Required work:
Provide again, from the entries below, every line from the one containing "Open the creator avatar beside Reply" through the one containing "Click the 'Evidence-based' word in Section 3", exactly as written, and no other line.

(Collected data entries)
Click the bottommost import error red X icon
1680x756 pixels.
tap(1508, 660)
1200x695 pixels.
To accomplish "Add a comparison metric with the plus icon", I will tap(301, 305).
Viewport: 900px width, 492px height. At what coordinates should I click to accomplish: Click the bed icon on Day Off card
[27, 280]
--
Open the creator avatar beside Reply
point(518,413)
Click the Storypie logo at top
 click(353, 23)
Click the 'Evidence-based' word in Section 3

The answer:
Open the creator avatar beside Reply
point(518,413)
Click the Storypie logo at top
 click(353, 23)
Click the 'Evidence-based' word in Section 3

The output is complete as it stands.